It is evident from this description that it is possible that tracking may stop before ckBTC tokens are minted, for example, if it takes an unusually long time until the transaction appears in a block. In this case, the endpoint can be invoked again. Alternatively, the user can wait until the transaction has the required number of confirmations and call the <code>update_balance</code> endpoint.

== Converting ckBTC to BTC ==

The process to convert ckBTC to BTC consists of the following steps:

# Transfer request: The user moves the ckBTC that he/she wants to convert to BTC to a special ckBTC withdrawal account under the control of the ckBTC minter and requests a transfer. The destination Bitcoin address undergoes a KYT check. If the check is successful, the request is accepted and put into a queue.
# Submission: On a heartbeat, the ckBTC minter attempts to submit transactions for validated transfer requests.
# Finalization: On a heartbeat, the ckBTC minter checks which transactions went through and finalizes these transactions.
# Resubmission: The ckBTC minter can resubmit a transaction that has been pending at least for a specific amount of time with a higher fee.

The individual parts are discussed in greater detail in the following sections.

The first step to convert ckBTC to BTC is to transfer the amount to be retrieved to the owner-specific withdrawal account under the ckBTC minter’s control.
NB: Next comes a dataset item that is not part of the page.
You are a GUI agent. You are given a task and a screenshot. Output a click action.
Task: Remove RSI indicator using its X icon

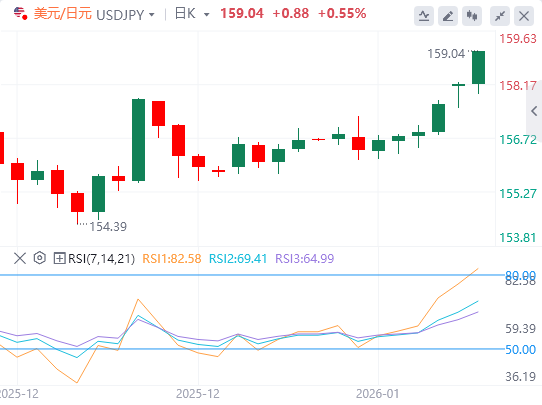[x=20, y=258]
This step is required because only the ckBTC minter can burn tokens and it can only burn those tokens in one of its accounts. The withdrawal account can be obtained by calling the <code>get_withdrawal_account</code> endpoint.

After the user has transferred the desired ckBTC amount to the withdrawal account, the user can call the <code>retrieve_btc</code> endpoint to inform the ckBTC minter about the withdrawal intent. In addition to specifying the withdrawal amount, the Bitcoin address where the withdrawn funds are to be sent must be specified as well.

The ckBTC minter first performs a KYT check against the targeted Bitcoin address. If the check is successful, the ckBTC minter instructs the ckBTC ledger to burn the ckBTC in the withdrawal account. Lastly, the ckBTC minter deducts the KYT fee from the amount to be retrieved and puts the corresponding retrieval request into a queue and checks the status of the queue on a heartbeat.

If the oldest request has been in the queue for at least 10 minutes or at least 20 retrieval requests have been accumulated at the time of the heartbeat, the ckBTC minter creates a single Bitcoin transaction to serve up to 100 retrieval requests as follows:

# It selects available UTXOs with a total sum of at least the sum in the retrieval requests.
# It constructs a Bitcoin transaction with the selected UTXOs as inputs and an output for each retrieval request plus an additional output for the ckBTC minter’s fee.
# It uses the Bitcoin canister’s fee API to determine an appropriate fee for the transaction, using the median fee rate.
# It distributes the fee evenly among all outputs other than the output for the ckBTC minter’s fee.
# For each input of the transaction, the ckBTC minter invokes the threshold ECDSA functionality (calling the <code>sign_with_ecdsa</code> function) to obtain the required signatures and puts them into the transaction.
# Lastly, it sends the Bitcoin transaction by invoking the <code>send_transaction</code> function of the Bitcoin integration API.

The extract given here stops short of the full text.